[Data taken from a collection]

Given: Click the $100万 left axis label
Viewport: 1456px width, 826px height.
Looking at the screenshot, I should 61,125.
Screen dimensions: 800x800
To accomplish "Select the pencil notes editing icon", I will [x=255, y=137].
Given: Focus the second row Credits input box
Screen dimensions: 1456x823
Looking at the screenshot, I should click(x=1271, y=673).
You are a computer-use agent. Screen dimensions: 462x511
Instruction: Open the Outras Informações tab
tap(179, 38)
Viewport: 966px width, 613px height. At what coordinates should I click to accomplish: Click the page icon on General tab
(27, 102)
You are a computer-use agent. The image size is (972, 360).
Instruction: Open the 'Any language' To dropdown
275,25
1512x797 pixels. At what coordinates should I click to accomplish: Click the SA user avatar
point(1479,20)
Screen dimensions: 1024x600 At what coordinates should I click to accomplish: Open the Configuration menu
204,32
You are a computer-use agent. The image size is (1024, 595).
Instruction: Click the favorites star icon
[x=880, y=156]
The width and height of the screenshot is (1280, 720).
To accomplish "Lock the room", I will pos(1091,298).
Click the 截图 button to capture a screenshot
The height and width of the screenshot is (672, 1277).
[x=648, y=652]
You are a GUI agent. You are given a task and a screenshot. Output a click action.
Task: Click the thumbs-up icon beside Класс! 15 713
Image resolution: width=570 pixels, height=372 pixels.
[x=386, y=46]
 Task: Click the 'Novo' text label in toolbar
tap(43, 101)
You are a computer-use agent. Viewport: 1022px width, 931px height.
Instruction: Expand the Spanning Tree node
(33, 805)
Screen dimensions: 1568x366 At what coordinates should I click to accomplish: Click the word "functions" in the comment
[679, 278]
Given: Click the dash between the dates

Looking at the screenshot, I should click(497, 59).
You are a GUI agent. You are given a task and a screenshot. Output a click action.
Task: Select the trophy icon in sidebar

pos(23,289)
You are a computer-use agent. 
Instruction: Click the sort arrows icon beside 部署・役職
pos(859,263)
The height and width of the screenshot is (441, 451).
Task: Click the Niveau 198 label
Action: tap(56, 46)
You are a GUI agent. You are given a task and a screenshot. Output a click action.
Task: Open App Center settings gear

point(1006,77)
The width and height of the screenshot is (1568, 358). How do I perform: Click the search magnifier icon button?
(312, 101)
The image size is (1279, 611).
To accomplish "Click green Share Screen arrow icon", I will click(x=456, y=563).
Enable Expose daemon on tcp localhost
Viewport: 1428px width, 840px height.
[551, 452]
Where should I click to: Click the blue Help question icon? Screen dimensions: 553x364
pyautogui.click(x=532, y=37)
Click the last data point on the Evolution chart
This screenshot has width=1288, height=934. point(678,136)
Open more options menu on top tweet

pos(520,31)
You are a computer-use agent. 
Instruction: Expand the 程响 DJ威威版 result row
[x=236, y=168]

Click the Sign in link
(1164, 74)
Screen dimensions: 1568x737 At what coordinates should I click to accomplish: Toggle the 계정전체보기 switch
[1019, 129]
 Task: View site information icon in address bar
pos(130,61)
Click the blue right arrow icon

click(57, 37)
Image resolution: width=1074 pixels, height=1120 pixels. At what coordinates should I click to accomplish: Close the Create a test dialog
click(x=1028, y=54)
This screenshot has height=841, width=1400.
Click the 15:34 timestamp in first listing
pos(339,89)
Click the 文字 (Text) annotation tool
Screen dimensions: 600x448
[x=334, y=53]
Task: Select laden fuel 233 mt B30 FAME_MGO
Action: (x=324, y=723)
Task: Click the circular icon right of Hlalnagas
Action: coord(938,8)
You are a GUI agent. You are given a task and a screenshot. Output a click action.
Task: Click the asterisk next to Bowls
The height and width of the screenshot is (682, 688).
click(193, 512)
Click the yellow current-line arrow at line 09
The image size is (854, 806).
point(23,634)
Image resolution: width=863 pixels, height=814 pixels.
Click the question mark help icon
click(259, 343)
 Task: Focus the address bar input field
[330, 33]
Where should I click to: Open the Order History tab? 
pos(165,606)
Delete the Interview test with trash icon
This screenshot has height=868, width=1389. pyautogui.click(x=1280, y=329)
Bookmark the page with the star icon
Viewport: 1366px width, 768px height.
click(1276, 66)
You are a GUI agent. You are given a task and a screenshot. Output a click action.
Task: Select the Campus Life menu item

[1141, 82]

▶ **DIRECTIONS**
Print these lines again without changing anything.

▶ **ANSWER FOR THIS EXERCISE**
Given: Click the $100万 left axis label
Viewport: 1456px width, 826px height.
Looking at the screenshot, I should 61,125.
Screen dimensions: 800x800
To accomplish "Select the pencil notes editing icon", I will [x=255, y=137].
Given: Focus the second row Credits input box
Screen dimensions: 1456x823
Looking at the screenshot, I should click(x=1271, y=673).
You are a computer-use agent. Screen dimensions: 462x511
Instruction: Open the Outras Informações tab
tap(179, 38)
Viewport: 966px width, 613px height. At what coordinates should I click to accomplish: Click the page icon on General tab
(27, 102)
You are a computer-use agent. The image size is (972, 360).
Instruction: Open the 'Any language' To dropdown
275,25
1512x797 pixels. At what coordinates should I click to accomplish: Click the SA user avatar
point(1479,20)
Screen dimensions: 1024x600 At what coordinates should I click to accomplish: Open the Configuration menu
204,32
You are a computer-use agent. The image size is (1024, 595).
Instruction: Click the favorites star icon
[x=880, y=156]
The width and height of the screenshot is (1280, 720).
To accomplish "Lock the room", I will pos(1091,298).
Click the 截图 button to capture a screenshot
The height and width of the screenshot is (672, 1277).
[x=648, y=652]
You are a GUI agent. You are given a task and a screenshot. Output a click action.
Task: Click the thumbs-up icon beside Класс! 15 713
Image resolution: width=570 pixels, height=372 pixels.
[x=386, y=46]
 Task: Click the 'Novo' text label in toolbar
tap(43, 101)
You are a computer-use agent. Viewport: 1022px width, 931px height.
Instruction: Expand the Spanning Tree node
(33, 805)
Screen dimensions: 1568x366 At what coordinates should I click to accomplish: Click the word "functions" in the comment
[679, 278]
Given: Click the dash between the dates

Looking at the screenshot, I should click(497, 59).
You are a GUI agent. You are given a task and a screenshot. Output a click action.
Task: Select the trophy icon in sidebar

pos(23,289)
You are a computer-use agent. 
Instruction: Click the sort arrows icon beside 部署・役職
pos(859,263)
The height and width of the screenshot is (441, 451).
Task: Click the Niveau 198 label
Action: tap(56, 46)
You are a GUI agent. You are given a task and a screenshot. Output a click action.
Task: Open App Center settings gear

point(1006,77)
The width and height of the screenshot is (1568, 358). How do I perform: Click the search magnifier icon button?
(312, 101)
The image size is (1279, 611).
To accomplish "Click green Share Screen arrow icon", I will click(x=456, y=563).
Enable Expose daemon on tcp localhost
Viewport: 1428px width, 840px height.
[551, 452]
Where should I click to: Click the blue Help question icon? Screen dimensions: 553x364
pyautogui.click(x=532, y=37)
Click the last data point on the Evolution chart
This screenshot has width=1288, height=934. point(678,136)
Open more options menu on top tweet

pos(520,31)
You are a computer-use agent. 
Instruction: Expand the 程响 DJ威威版 result row
[x=236, y=168]

Click the Sign in link
(1164, 74)
Screen dimensions: 1568x737 At what coordinates should I click to accomplish: Toggle the 계정전체보기 switch
[1019, 129]
 Task: View site information icon in address bar
pos(130,61)
Click the blue right arrow icon

click(57, 37)
Image resolution: width=1074 pixels, height=1120 pixels. At what coordinates should I click to accomplish: Close the Create a test dialog
click(x=1028, y=54)
This screenshot has height=841, width=1400.
Click the 15:34 timestamp in first listing
pos(339,89)
Click the 文字 (Text) annotation tool
Screen dimensions: 600x448
[x=334, y=53]
Task: Select laden fuel 233 mt B30 FAME_MGO
Action: (x=324, y=723)
Task: Click the circular icon right of Hlalnagas
Action: coord(938,8)
You are a GUI agent. You are given a task and a screenshot. Output a click action.
Task: Click the asterisk next to Bowls
The height and width of the screenshot is (682, 688).
click(193, 512)
Click the yellow current-line arrow at line 09
The image size is (854, 806).
point(23,634)
Image resolution: width=863 pixels, height=814 pixels.
Click the question mark help icon
click(259, 343)
 Task: Focus the address bar input field
[330, 33]
Where should I click to: Open the Order History tab? 
pos(165,606)
Delete the Interview test with trash icon
This screenshot has height=868, width=1389. pyautogui.click(x=1280, y=329)
Bookmark the page with the star icon
Viewport: 1366px width, 768px height.
click(1276, 66)
You are a GUI agent. You are given a task and a screenshot. Output a click action.
Task: Select the Campus Life menu item

[1141, 82]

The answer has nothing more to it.